Hi all,
Apologies for the long post but I really need some advice…
I started at my work about 4 years ago. The place was great - real family feel and I felt valued. I was working alongside someone on my own level - Jane - and we were smashing it.
I made the company lots of money so wasn’t concerned when the company was bought out and I got a new boss.
My new boss and I didn’t really gel but got on ok. I kept making the company money and Jane and I were promised big pay rises and promotions at the same time.
Then I got pregnant and went on maternity leave.
On maternity leave I was completely cut out from the company - emails stopped, no contact whatsoever.
Then I hear that Jane has had a MASSIVE payrise. A few months later Jane gets a promotion (and another payrise).
I expect that I’ll get the same when I return to work - nope. No payrise, no promotion.
Then I hear that my boss has employed others at the same level as me and who do my work - they’re paid A LOT more than me.
I plead my case to my boss telling him that I’ve already proven myself and I’m told a load of lies and that it is what it is.
Due to personal reasons I didn’t leave but would keep my options open. I returned to work about a year ago.

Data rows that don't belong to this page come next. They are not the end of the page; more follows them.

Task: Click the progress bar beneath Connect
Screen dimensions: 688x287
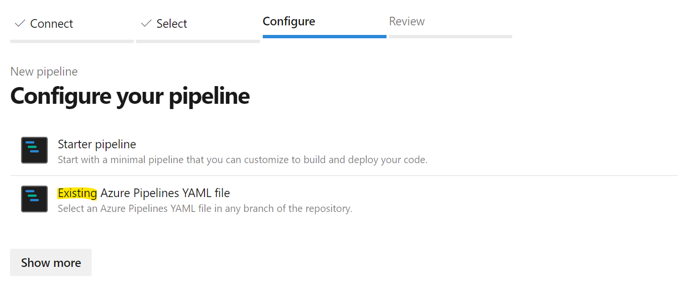Action: click(72, 41)
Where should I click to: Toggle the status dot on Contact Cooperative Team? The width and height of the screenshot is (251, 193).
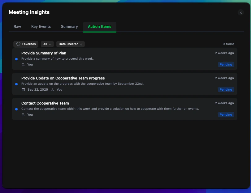click(x=16, y=109)
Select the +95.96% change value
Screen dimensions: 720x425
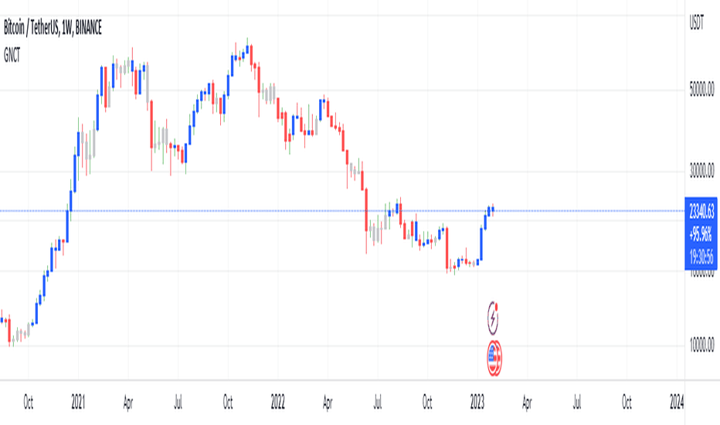(x=701, y=234)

Coming back to work I’m treated differently - feel very much bottom of the pile snd I get the impression that my boss justified treating me differently on maternity leave by thinking that I just wasn’t that good.
Anyway I’m still smashing it - completely hit the ground running and I’ve been promised that next month I’ll get an increase in line with the new employees and I’ll get the promotion late next year.
My boss recently got drunk and implied that the reason I was treated differently is because they thought I wouldn’t be as good when I came back from maternity leave or I’d go off and have another baby…but they are trying to make it up to me.
Other members of the team noticed how I was and am treated and have actually raised this with me.
Anyway - I can’t get over how I’ve been treated just for having a kid. It’s getting me down and I’ve asked for a meeting with my boss to get things off my chest.
I need to be careful how I deal with it - I need to raise this for my mental health and I don’t want this to happen to others but if I kick up too much of a fuss I could lose what has been promised to me.
FYI for various reasons I wouldn’t be bring a claim against my employer for discrimination.
I could do with some help how to brooch the meeting, how hard to go in or should I suck up my pride, try harder to accept what’s happened and accept what they are now offering?